The Big XII fancies itself the fastest, most high-octane conference in college football (*coughPAC-12cough*) and wants to do everything possible to encourage the up-tempo style of play that delights fans and causes defensive coordinators to have sweaty, febrile dreams. The latest innovation? Having an eighth official—to be donated by an “A” on his uniform a la Hester Prynne—on the field to help both spot the ball quicker and to monitor the tackle box.
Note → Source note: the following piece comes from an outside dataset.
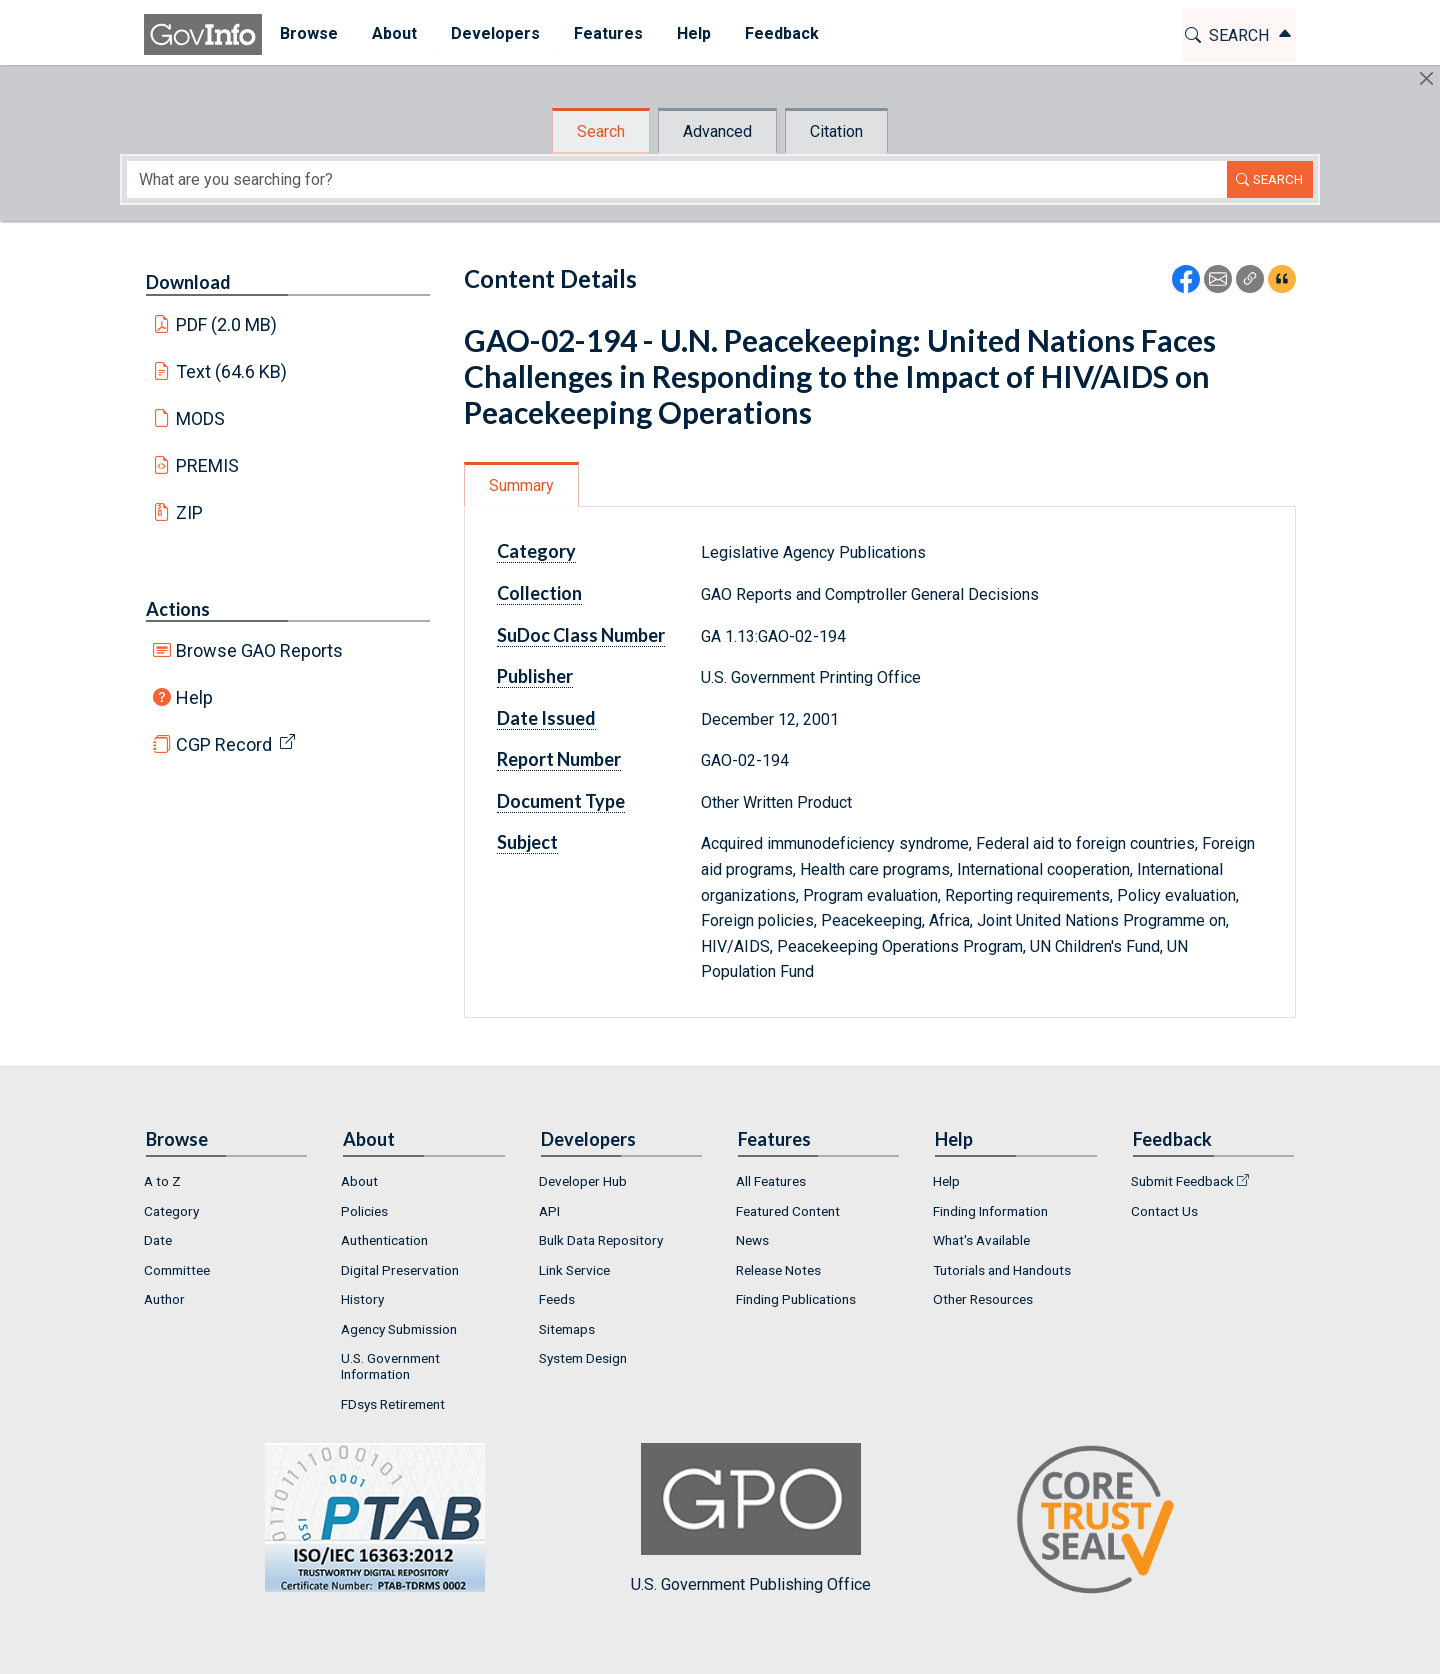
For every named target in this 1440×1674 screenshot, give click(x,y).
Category (536, 551)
Walt Anderson, the Big XII’s coordinator of officials, discussed the reasoning behind the decision, explaining that an eighth official would help alleviate some of the multitasking pressures felt by the referee and the umpire:
The real genesis came over the last couple of years with the evolution of the game. One of the things that became evident [is] that the only officials that really have the opportunity to get the ball in play are the referee and umpire.
Many times in the game one or both of those guys, really, all they’d have time to do is replace the ball. Many times they’re just working at getting out of the way. Once the ball is snapped you’ve got blocks you’ve got to watch out for, hits on the quarterback, pass/fumble rules. For the umpire he’s needing to try to get out of the way of the linebackers and get back to his eight-yard depth (CBS Sports).
As someone who loves the fast-paced offenses run by the likes of Baylor and West Virginia, this news officially makes me excited (thank you, thank you, I’ll be here all all night).